*GIVEN INFORMATION*:
»»

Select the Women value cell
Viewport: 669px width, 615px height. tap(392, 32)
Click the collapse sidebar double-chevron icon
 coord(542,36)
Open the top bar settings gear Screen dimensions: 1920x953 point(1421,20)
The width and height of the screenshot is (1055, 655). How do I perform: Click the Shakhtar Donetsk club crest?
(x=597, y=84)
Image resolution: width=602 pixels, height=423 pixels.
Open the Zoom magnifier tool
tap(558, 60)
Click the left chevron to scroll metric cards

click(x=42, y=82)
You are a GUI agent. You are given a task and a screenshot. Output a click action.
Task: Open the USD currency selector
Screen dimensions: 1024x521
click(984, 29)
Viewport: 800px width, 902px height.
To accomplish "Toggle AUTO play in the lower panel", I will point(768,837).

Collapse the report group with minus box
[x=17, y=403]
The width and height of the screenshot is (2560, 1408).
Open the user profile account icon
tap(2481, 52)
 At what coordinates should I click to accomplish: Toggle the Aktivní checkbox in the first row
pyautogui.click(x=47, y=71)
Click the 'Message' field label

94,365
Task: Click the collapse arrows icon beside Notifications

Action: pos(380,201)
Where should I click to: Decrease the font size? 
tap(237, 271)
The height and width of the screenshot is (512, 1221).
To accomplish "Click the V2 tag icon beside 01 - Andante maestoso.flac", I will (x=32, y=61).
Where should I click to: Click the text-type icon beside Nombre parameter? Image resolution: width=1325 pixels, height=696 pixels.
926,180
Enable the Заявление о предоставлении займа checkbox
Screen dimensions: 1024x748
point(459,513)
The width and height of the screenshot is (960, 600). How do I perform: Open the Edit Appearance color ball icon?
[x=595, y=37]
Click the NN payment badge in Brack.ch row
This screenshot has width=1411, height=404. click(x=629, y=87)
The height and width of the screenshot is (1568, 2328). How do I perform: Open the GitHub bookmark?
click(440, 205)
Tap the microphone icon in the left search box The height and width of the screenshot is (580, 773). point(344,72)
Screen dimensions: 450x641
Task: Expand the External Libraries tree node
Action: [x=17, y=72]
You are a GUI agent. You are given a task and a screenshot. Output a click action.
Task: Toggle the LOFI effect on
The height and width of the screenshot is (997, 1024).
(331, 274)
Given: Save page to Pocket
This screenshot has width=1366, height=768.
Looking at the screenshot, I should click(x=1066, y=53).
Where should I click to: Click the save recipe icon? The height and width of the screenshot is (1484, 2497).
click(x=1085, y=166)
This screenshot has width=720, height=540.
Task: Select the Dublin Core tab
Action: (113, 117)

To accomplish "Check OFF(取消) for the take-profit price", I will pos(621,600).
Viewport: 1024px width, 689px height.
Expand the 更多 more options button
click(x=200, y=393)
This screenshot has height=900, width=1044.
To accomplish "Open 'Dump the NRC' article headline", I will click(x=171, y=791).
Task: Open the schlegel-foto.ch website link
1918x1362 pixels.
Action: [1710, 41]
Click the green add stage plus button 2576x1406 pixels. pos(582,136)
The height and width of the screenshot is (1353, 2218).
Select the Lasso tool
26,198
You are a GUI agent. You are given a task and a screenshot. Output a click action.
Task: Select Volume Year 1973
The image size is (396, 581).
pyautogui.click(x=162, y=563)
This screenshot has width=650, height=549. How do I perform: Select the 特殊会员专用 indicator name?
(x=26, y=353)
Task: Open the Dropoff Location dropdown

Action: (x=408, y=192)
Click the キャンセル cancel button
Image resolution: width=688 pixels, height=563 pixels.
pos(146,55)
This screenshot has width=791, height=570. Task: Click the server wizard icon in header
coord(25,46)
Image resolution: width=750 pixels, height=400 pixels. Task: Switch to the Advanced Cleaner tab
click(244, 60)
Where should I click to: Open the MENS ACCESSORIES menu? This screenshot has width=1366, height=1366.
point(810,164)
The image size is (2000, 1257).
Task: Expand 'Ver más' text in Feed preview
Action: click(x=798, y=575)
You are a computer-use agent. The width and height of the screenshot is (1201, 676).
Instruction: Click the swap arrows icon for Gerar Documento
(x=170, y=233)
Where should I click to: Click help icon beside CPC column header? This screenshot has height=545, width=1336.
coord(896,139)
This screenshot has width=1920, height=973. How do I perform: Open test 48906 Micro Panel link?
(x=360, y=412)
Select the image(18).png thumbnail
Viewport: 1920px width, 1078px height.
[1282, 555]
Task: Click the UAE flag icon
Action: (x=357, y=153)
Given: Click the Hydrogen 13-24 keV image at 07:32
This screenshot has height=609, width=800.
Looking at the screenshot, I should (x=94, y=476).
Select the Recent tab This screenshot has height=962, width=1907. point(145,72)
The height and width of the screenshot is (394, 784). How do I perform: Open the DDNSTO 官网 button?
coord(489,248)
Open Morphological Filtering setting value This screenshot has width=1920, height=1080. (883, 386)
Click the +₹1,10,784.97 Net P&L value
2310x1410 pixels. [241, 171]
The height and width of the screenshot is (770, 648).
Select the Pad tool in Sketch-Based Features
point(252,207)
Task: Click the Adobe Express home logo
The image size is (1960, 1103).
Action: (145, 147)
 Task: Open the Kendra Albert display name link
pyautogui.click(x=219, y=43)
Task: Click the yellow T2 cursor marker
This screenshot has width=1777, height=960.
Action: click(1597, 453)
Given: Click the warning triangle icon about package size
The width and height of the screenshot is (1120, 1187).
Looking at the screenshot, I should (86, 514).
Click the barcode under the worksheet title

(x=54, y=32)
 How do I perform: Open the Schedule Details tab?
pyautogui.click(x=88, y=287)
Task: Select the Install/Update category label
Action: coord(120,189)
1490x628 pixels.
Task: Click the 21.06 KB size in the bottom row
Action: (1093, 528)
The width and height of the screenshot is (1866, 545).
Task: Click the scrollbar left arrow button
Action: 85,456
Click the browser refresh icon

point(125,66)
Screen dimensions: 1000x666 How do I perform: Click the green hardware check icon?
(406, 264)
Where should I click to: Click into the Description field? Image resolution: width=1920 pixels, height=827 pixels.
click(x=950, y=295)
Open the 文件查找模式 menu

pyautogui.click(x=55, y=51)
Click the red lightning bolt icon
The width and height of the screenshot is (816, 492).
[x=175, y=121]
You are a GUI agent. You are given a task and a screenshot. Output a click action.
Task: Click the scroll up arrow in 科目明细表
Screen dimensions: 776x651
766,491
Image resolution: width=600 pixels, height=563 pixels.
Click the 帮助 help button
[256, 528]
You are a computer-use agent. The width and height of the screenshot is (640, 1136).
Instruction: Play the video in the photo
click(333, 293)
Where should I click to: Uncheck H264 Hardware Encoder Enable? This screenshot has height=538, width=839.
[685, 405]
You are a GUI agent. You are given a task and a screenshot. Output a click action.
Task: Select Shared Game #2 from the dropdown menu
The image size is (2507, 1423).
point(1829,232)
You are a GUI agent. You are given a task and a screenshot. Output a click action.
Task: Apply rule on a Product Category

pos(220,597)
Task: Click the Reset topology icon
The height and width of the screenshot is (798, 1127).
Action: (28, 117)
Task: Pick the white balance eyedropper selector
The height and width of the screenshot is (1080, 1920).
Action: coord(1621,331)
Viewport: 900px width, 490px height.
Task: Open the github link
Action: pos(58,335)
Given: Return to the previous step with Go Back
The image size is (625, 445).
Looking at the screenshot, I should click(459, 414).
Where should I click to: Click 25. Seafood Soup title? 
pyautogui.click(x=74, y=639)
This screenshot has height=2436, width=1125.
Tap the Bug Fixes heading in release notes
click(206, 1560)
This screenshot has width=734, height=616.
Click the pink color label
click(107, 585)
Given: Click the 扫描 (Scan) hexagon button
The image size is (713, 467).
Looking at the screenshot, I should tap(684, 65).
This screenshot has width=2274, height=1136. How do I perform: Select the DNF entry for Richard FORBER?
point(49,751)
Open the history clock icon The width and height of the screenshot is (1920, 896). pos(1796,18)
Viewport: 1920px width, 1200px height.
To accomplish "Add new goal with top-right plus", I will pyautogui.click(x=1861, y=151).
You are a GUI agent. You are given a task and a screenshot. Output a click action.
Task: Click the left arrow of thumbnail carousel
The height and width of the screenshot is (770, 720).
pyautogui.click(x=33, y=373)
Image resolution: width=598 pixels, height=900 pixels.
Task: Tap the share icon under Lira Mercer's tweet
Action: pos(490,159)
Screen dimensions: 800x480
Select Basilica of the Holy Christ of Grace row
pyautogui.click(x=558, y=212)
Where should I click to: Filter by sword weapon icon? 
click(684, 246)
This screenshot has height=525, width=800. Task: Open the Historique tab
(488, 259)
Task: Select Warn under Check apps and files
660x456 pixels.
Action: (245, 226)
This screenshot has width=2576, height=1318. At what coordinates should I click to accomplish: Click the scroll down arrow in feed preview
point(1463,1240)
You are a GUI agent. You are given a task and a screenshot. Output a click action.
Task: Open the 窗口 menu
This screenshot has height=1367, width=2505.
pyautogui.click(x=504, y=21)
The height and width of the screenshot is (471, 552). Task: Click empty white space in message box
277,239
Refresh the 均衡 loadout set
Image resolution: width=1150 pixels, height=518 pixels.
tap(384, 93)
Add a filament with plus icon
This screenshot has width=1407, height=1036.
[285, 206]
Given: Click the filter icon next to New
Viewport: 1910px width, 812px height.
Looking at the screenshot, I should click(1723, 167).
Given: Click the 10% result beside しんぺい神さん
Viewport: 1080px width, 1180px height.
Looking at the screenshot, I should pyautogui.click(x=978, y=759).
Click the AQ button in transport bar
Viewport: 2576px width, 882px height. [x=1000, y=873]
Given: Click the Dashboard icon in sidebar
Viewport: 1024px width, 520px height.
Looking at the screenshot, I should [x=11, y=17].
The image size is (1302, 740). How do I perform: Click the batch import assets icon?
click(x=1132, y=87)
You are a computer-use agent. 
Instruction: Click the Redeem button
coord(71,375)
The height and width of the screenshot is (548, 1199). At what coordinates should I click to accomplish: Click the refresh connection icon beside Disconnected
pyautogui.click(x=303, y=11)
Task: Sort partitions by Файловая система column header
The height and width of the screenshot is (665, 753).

««

*TASK REQUIREMENTS*:
Can you reproduce, word for word, the material from the line containing "The height and width of the screenshot is (394, 784)." down to the line containing "(x=54, y=32)", both of those lines included?

*TASK OUTPUT*:
The height and width of the screenshot is (394, 784). How do I perform: Open the DDNSTO 官网 button?
coord(489,248)
Open Morphological Filtering setting value This screenshot has width=1920, height=1080. (883, 386)
Click the +₹1,10,784.97 Net P&L value
2310x1410 pixels. [241, 171]
The height and width of the screenshot is (770, 648).
Select the Pad tool in Sketch-Based Features
point(252,207)
Task: Click the Adobe Express home logo
The image size is (1960, 1103).
Action: (145, 147)
 Task: Open the Kendra Albert display name link
pyautogui.click(x=219, y=43)
Task: Click the yellow T2 cursor marker
This screenshot has width=1777, height=960.
Action: click(1597, 453)
Given: Click the warning triangle icon about package size
The width and height of the screenshot is (1120, 1187).
Looking at the screenshot, I should (86, 514).
Click the barcode under the worksheet title

(x=54, y=32)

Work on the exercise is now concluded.